Let's see the results with:
CALL deezer_example.greedy_modularity_communities()
YIELD communities
UNWIND communities as community
WITH community
WHERE community.size > 10
RETURN community.most_popular_genre, community.most_popular_genre_percentage, community.size
ORDER BY community.size DESC;
and
CALL deezer_example.label_propagation_communities()
YIELD communities
UNWIND communities AS community
WITH community
WHERE community.size > 10
RETURN community.most_popular_genre, community.most_popular_genre_percentage, community.size
ORDER BY community.size DESC;
Your results should look something like this:
Hmm, Pop
sure is popular. Let's ignore that genre:
for genre in itertools.chain(
*[user.properties["genres"] for user in community]):
if genre != 'Pop':
genre_count[genre] += 1
and call our procedures again for each algorithm. Well, people always liked to dance!
We saw the biggest communities in our network using two different methods. It's
hard to say which of the methods did better so let's check a couple of metrics
by calling the same procedure with calculate_quality
set to true:
CALL deezer_example.greedy_modularity_communities(true)
YIELD communities, quality
RETURN quality;
and
CALL deezer_example.label_propagation_communities(true)
YIELD communities, quality
RETURN quality;
I think it should come as no surprise that an algorithm that maximizes modularity has higher modularity...
Optimized NetworkX integration
As noted before, we at Memgraph are aware of NetworkX's potential but the performance for some functions isn't that good. We decided to tackle this problem by writing a wrapper object for Memgraph's graph and with smarter usage of NetworkX algorithms. To make things even more convenient, we decided to implement procedures that call NetworkX functions with our graphs, so you have out-of-the-box access to the graph algorithms.

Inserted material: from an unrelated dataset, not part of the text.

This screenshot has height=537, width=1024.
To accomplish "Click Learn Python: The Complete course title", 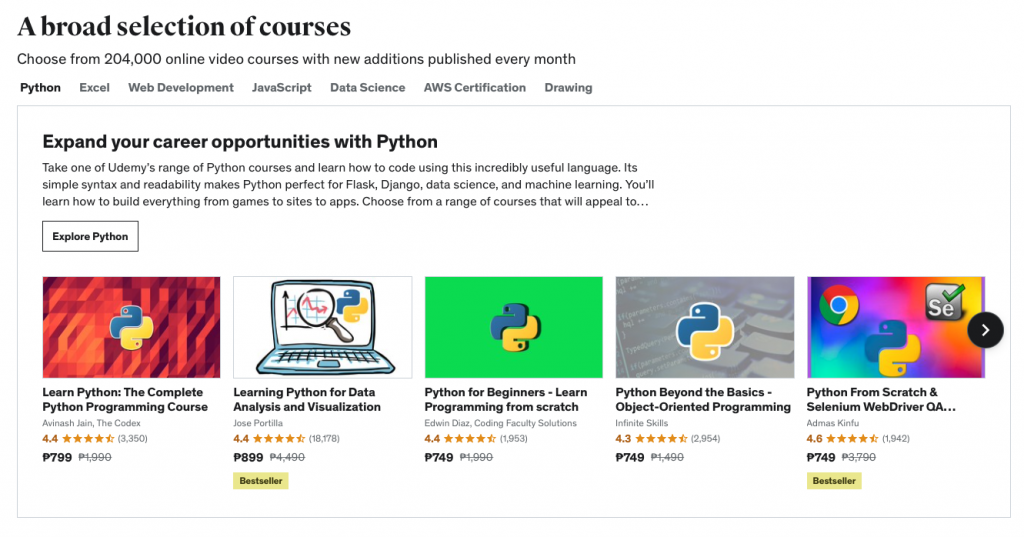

NetworkX contains a huge amount of functions, and writing procedures for all of them require insane effort, so don't blame us if some of the algorithms aren't available. We are always open to any feedback, so if you think that an implementation for an algorithm is needed, we will surely take that into account.
To demonstrate performance improvement, we will calculate the betweenness centrality again, this time by using Memgraph's procedure.
To get access to the NetworkX procedures, start your Memgraph server without
modifying the query modules directory path. That way, the path will be set to
the default path, which contains nxalg
module.
Now let's call the procedure:
CALL nxalg.betweenness_centrality()
YIELD *
RETURN node.id, node.genres, betweenness
ORDER BY betweenness DESC
LIMIT 10;
You should get the same results as with our previous procedure for the betweenness centrality but in a much lower time.
Further reading
We encourage you to take a look at our How to
for the modules at the How to
Implement Query
Modules?.
This tutorial showed you how with a little effort you can extend your control
over the data. Using packages like NetworkX
you get a huge amount of already
implemented graph algorithms while Memgraph allows you complete access to its
internal graph.
If you are not a big fan of Python, don't worry! We have a C API with the exact same functionalities.